Can machine learning predict the accuracy of preoperative planning for total hip arthroplasty, basing on patient-related factors? An explorative investigation on Supervised machine learning classification models

The success of Total Hip Arthroplasty (THA) is influenced by preoperative planning, with traditional 2D approaches displaying varied reliability as well. The present study investigates the use of Supervised Machine Learning (SML) models with patient-related features to improve accuracy. Preoperative and perioperative data, as well as planning and final implant information, were obtained from 800 consecutive cementless primary THA, which was performed uniformly by a specialized surgical team. Six Supervised Machine Learning models were trained and validated using patient characteristics and implant data: Logistic Regression (LR), Linear Discriminant Analysis (LDA), K-Nearest Neighbors (KNN), Decision Tree (CART), Gaussian Naive Bayes (GN), and Support Vector Classifier (SVC).

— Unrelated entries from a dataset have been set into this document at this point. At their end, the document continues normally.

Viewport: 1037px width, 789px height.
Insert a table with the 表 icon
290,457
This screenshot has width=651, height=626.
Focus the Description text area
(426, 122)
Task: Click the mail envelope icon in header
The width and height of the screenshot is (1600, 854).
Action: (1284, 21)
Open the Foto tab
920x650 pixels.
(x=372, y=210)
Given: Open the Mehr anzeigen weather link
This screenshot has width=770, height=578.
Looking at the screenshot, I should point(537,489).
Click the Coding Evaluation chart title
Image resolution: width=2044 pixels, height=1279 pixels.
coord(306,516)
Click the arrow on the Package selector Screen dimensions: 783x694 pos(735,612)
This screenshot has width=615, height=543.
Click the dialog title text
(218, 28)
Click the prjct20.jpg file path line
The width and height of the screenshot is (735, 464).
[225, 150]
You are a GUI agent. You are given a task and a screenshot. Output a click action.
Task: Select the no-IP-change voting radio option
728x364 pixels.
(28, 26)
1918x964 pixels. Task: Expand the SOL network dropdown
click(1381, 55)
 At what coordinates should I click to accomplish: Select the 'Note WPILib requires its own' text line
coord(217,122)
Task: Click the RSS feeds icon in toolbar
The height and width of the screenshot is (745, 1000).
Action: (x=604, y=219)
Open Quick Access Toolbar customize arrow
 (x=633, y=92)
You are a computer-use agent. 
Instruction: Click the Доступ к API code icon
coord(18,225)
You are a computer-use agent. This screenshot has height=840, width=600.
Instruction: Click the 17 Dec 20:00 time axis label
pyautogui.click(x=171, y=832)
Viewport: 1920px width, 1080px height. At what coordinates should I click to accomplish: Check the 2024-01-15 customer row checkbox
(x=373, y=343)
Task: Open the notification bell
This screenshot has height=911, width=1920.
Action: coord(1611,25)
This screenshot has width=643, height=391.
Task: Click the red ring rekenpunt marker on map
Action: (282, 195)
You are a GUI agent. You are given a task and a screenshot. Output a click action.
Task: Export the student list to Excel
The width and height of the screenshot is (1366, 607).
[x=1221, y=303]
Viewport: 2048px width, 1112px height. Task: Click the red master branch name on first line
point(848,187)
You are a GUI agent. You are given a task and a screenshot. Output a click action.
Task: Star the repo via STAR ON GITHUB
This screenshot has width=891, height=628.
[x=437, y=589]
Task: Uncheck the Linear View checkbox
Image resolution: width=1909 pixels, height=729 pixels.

The models' ability to predict planning reliability and leg length disparity was evaluated. KNN performed better on the cup model (97.9 %), femur model (96.7 %), and femur size (99.2 %). SVM emerged as the model with the highest accuracy for cup size (60.4 %) and head size (62.1 %). CART had the best accuracy (99 %) when determining leg length discrepancy. The study demonstrates the utility of Supervised Machine Learning models, specifically KNN, in predicting the accuracy of preoperative planning in THA. The accuracy of these models, which are driven by patient-related characteristics, provides useful information for optimizing patients’ selection and improving surgical outcome.